China has launched an anti-dumping investigation into Australian wine as diplomatic relations between the two nations continue to sour.
The inquiry will look into whether Australian winemakers dumped cheap bottles of wine into China over a five-year period, drowning out local producers.
Federal Trade Minister Simon Birmingham described confirmation of the inquiry as "a very disappointing and perplexing development".
“Australian wine is not sold at below market prices and exports are not subsidised,” Senator Birmingham said.
“Australia will engage fully with the Chinese process to strongly argue the case that there are no grounds to uphold the claims being made.”
Federal Agriculture Minister David Littleproud also flatly rejected the dumping allegations.
He has committed to working closely with industry figures to fight the claims.

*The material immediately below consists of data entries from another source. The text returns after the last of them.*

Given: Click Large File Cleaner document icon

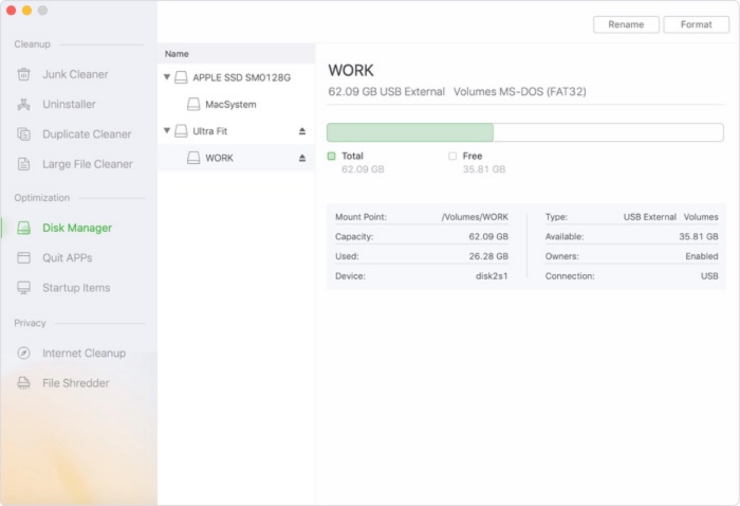Looking at the screenshot, I should point(24,164).
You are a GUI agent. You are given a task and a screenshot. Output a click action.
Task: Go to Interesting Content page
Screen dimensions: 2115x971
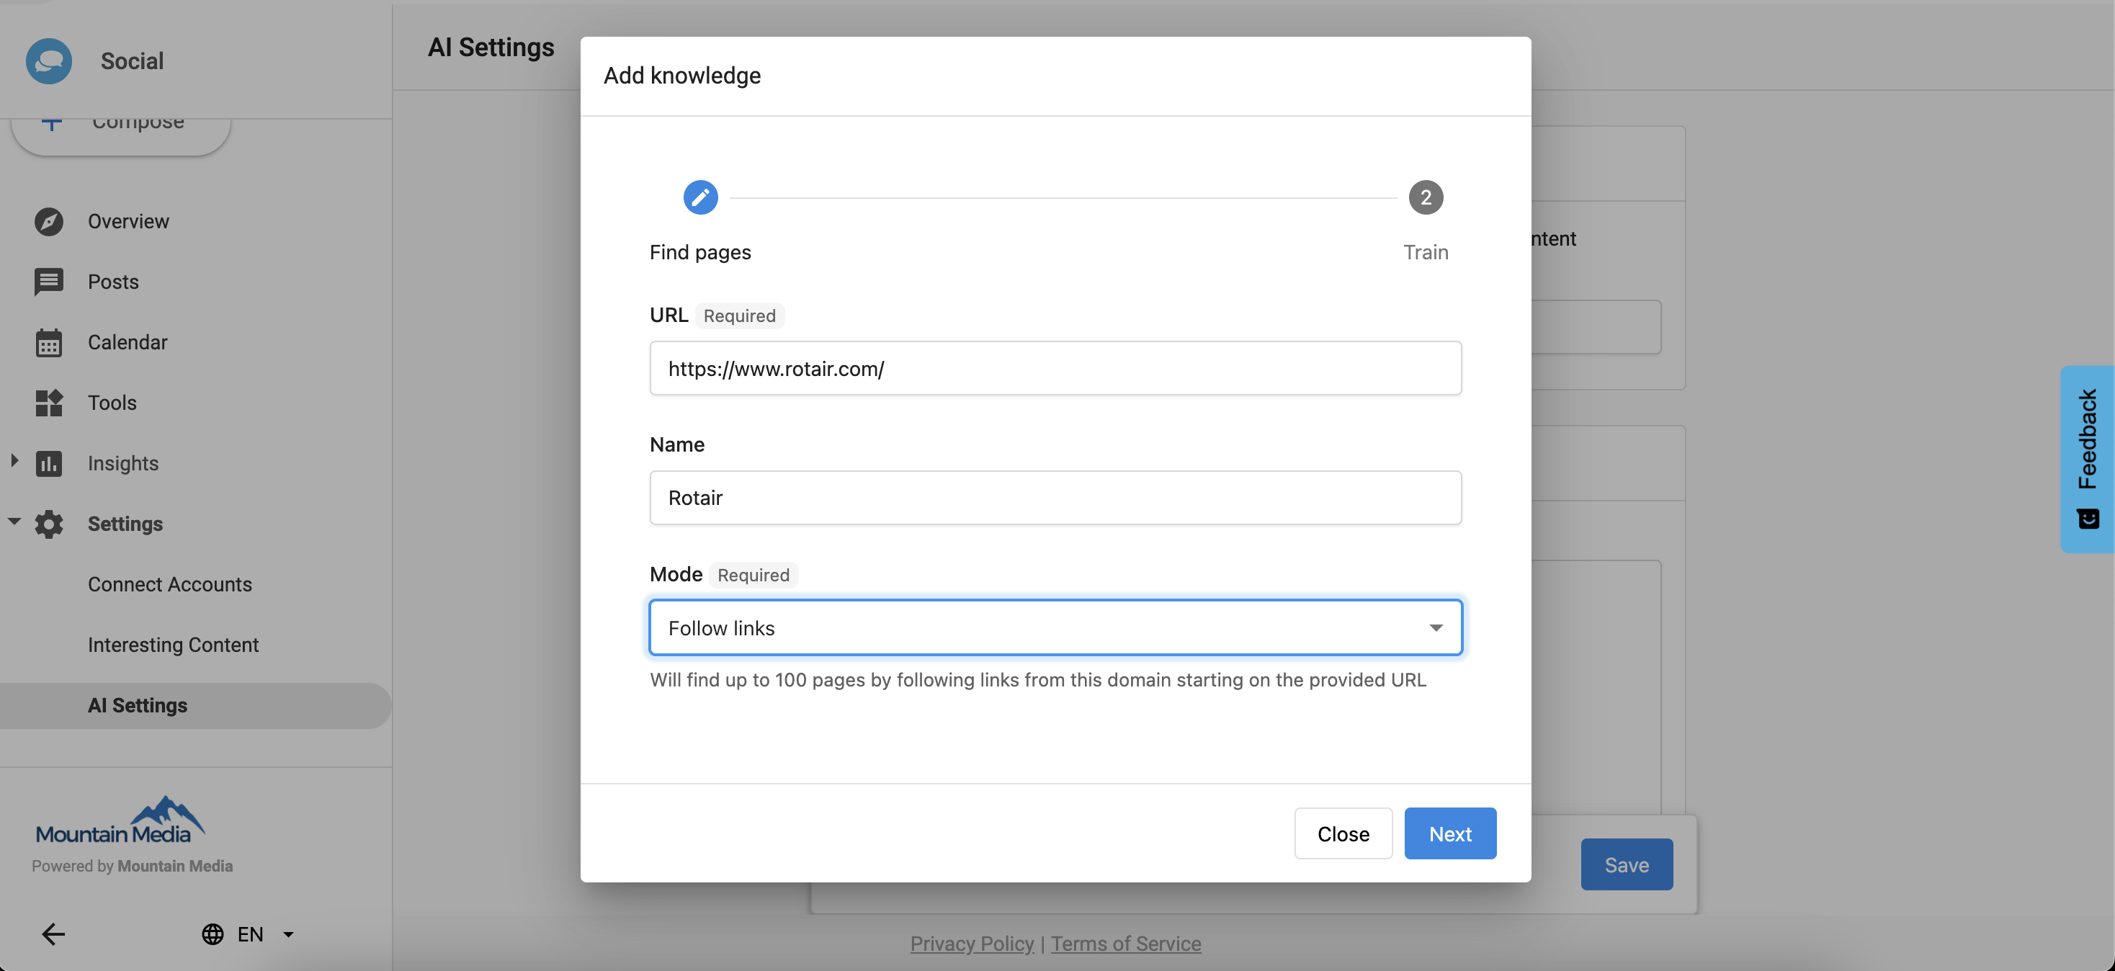point(173,645)
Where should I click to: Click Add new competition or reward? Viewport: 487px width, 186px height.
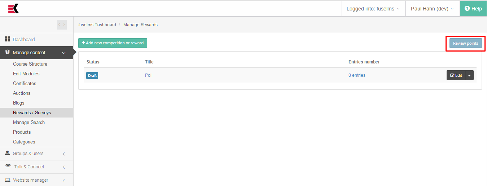[113, 43]

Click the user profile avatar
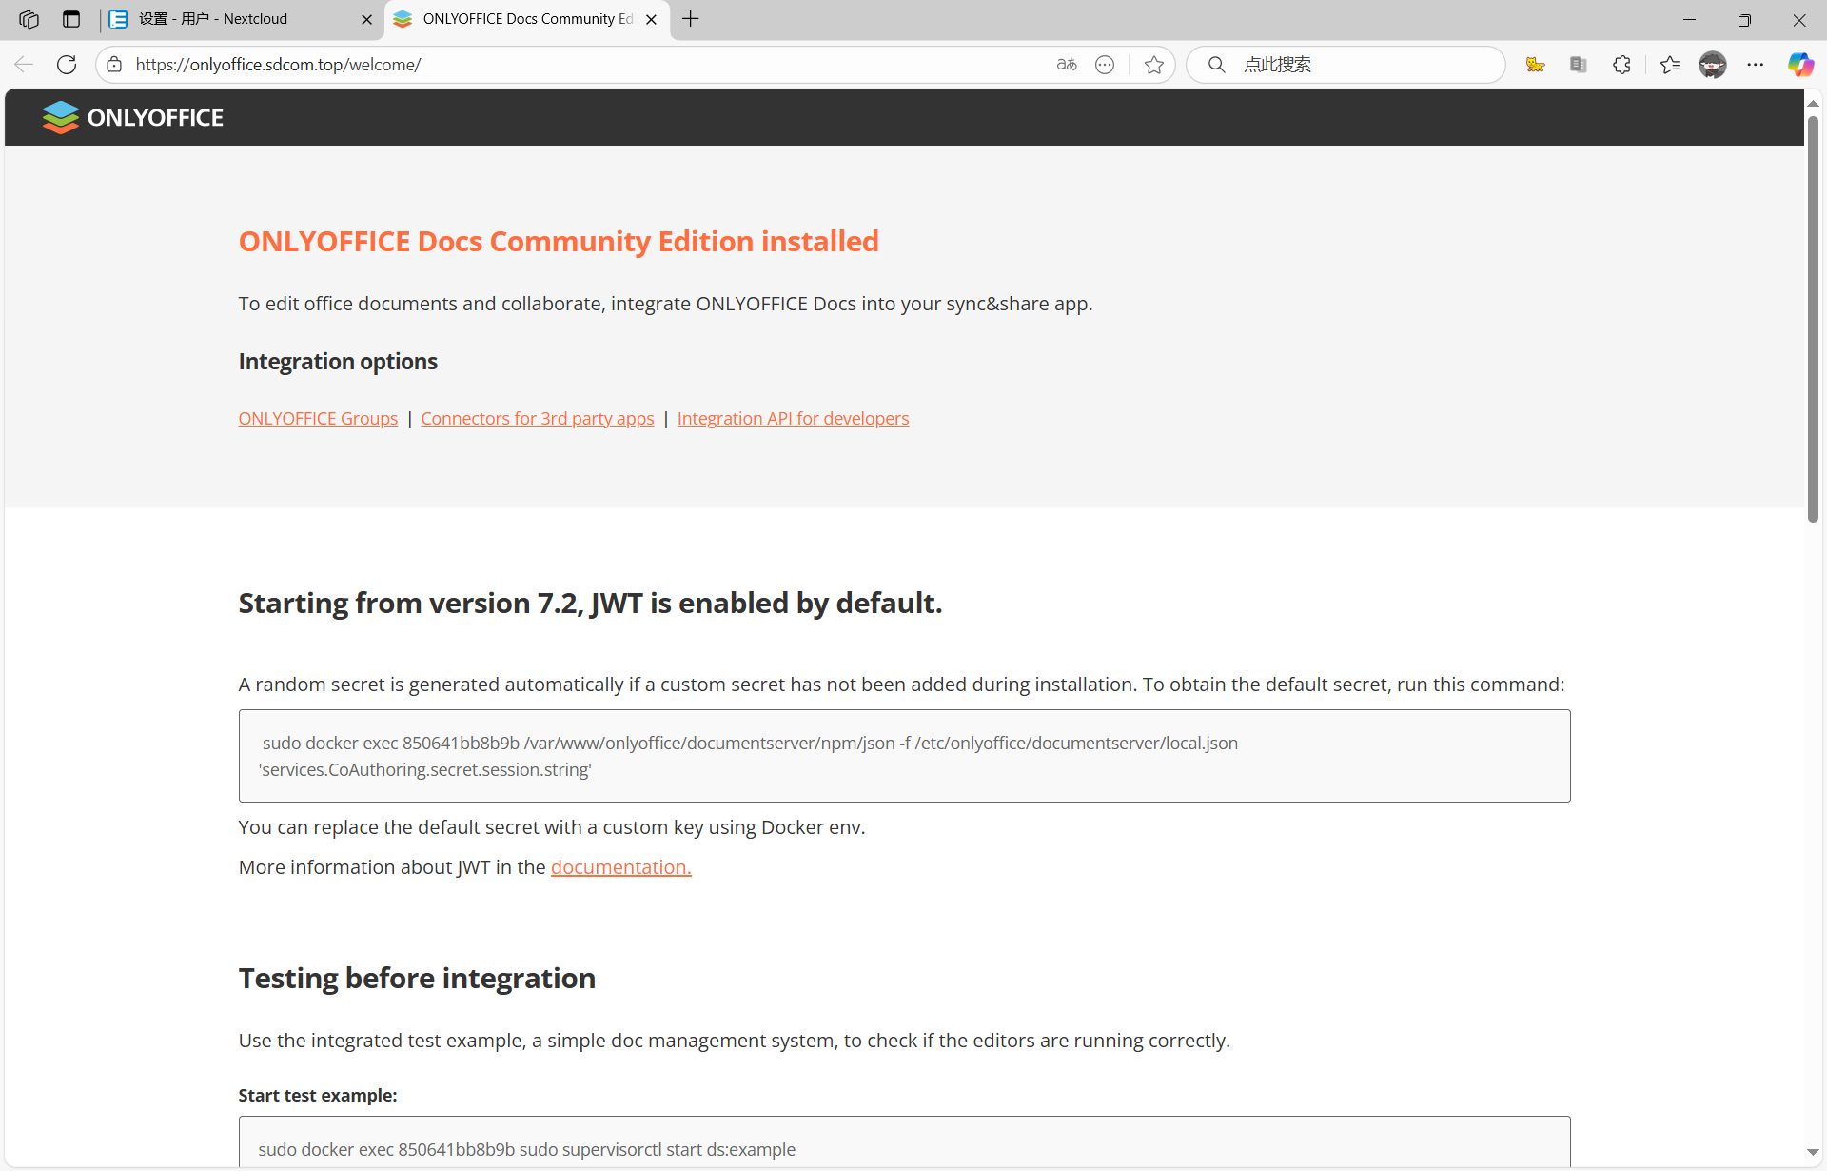pyautogui.click(x=1713, y=65)
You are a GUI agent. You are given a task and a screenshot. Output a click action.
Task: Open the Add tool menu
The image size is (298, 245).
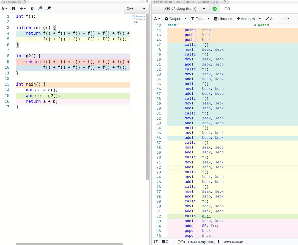pyautogui.click(x=277, y=19)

“Australia produces some of the best quality and most popular wine in the world,” Mr Littleproud said on Tuesday.
“That reputation has been recognised by Chinese consumers who have helped make China our largest export market with $1.1 billion exported in 2019-20.”
China is Australia's largest trading partner.
But the relationship has been heavily strained by disputes over coronavirus, territorial claims in the South China Sea, Beijing's security crackdown on Hong Kong and the decision to ban Huawei from Australia's 5G network.
China recently imposed tariffs on Australian barley, suspended some beef imports and warned students and tourists it was not safe to travel to Australia because of allegations of racism.
Chinese state media has previously warned Australian wine could be targeted in the rolling diplomatic row.
The anti-dumping investigation is expected to run for a year.
Shares in Treasury Wine Estates slumped more than 13 per cent as news of the investigation emerged and have since been halted from trading on the Australian Stock Exchange.
TWE, which imports premium brands such as Penfolds into China, said it would co-operate with the investigation.
“TWE's focus will remain on building premium and luxury brands, investing in the local operating model and team, and working with partners to enhance the wine category and grow our contribution to China,” the company said in a statement to the ASX.